Every season a little more intelligence would creep into the dialogue, and their personalities would become a little more distinct. Butt-head was the ringleader, the devious visionary, while Beavis — the sidekick and follower — grew into more of a loose cannon. "The Great Cornholio," the watershed episode where Beavis, on a sugar high, develops a berserk alternate personality, pushed abstract stupidity to a hilarious new level. From then on, cleverness began to play a larger role in the show.
Paul Hollywood would probably describe this writing as “claggy,” but there must have been so little pseudo-high-minded analysis of Beavis and Butt-head that again, they were referenced on the Wikipedia pages for Beavis and for Butt-head. Again, unless I’m Tyler Durden, I didn’t do this myself. I feel like years ago I found this description entered as evidence in a trial where the kid cited having seen Beavis go, “Fire! Fire!” But am I really that Forrest Gump?
Then the part that makes me shudder.
Beavis and Butt-head see a video with Frank Sinatra in it and mistake him for Andy Rooney, only they get his name wrong and call him "that Mickey Rooney dude." This segues into a cruel parody of the 60 Minutes guru's observational humor. "Why is it called taking a dump?" Beavis whines. "You're not taking it anywhere. They should call it leaving a dump." And you wonder: if Andy Rooney did a segment on potty talk, wouldn't that be his commentary?
In 1997 there was no Youtube, you had to go with your memory, and mine is notoriously unreliable. The fact-checker elsewhere asked, “What’s Sir Mix-a-Lot?” He’s a musician. “Like Sting?” So she obviously was blindly trusting my Beavis and Butt-head quotes. The fool! My belated fact-checks:
That Frank Sinatra story is completely invented, or if it happens it doesn’t lead to the Andy Rooney bit
The Andy Rooney bit comes during the (excellent) video for “Funk Dat”
The actual line is, “How come they call it taking a dump and not leaving a dump? I mean after all, you’re not really taking it anywhere.”
Nobody wept for the end of my journalistic career.
Beavis and Butt-head may be soulmates, but there isn't a drop of loyalty between them. Their lexicon consists mostly of insults -- wuss, fart-knocker, ass-munch, bung-hole, dill-weed, turd-burglar -- and they are constantly hurling threats and blows.

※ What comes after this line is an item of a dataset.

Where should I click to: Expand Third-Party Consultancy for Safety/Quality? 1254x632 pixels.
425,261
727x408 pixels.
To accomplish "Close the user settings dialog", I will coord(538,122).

I remember being excited that my job paid me to write words like this, and I’m still tickled. The article overall is not great, 1300 words that should have been 400 tops. I close on my 21 year-old mountaintop, planting a flag for entitled Gen X slacker moronity.
As much as we'd like to praise the fine entertainment value of Masterpiece Theatre, deep down we'd probably rather watch Beavis roam the school demanding TP for his bunghole. We'd rather watch Butt-head try to kill a fly with a hammer and smash his toilet to pieces in the process. We'd rather watch the two of them get wasted on nonalcoholic beer.

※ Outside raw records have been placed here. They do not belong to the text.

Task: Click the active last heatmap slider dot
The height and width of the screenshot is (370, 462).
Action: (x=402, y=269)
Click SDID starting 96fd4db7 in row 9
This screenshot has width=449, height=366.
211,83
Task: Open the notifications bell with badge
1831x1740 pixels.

Homer Simpson once says, Name one thing mankind has ever produced that’s better than this. LISA, wearily: The Renaissance? HOMER: This is better. I feel like I was channeling deep Homer there. I’m lucky my hot girlfriend at the Phoenix didn’t dump me over it. In fact, she she was laughing nearly as hard as I was this weekend at the new Paramount-Plus reboot. (Yep, now wife.) I just discovered this summer’s Mike Judge’s Beavis and Butt-head, and just like 25 years ago, I laughed until I couldn’t breathe. Plenty of reboots fall short, this might be even better than the original.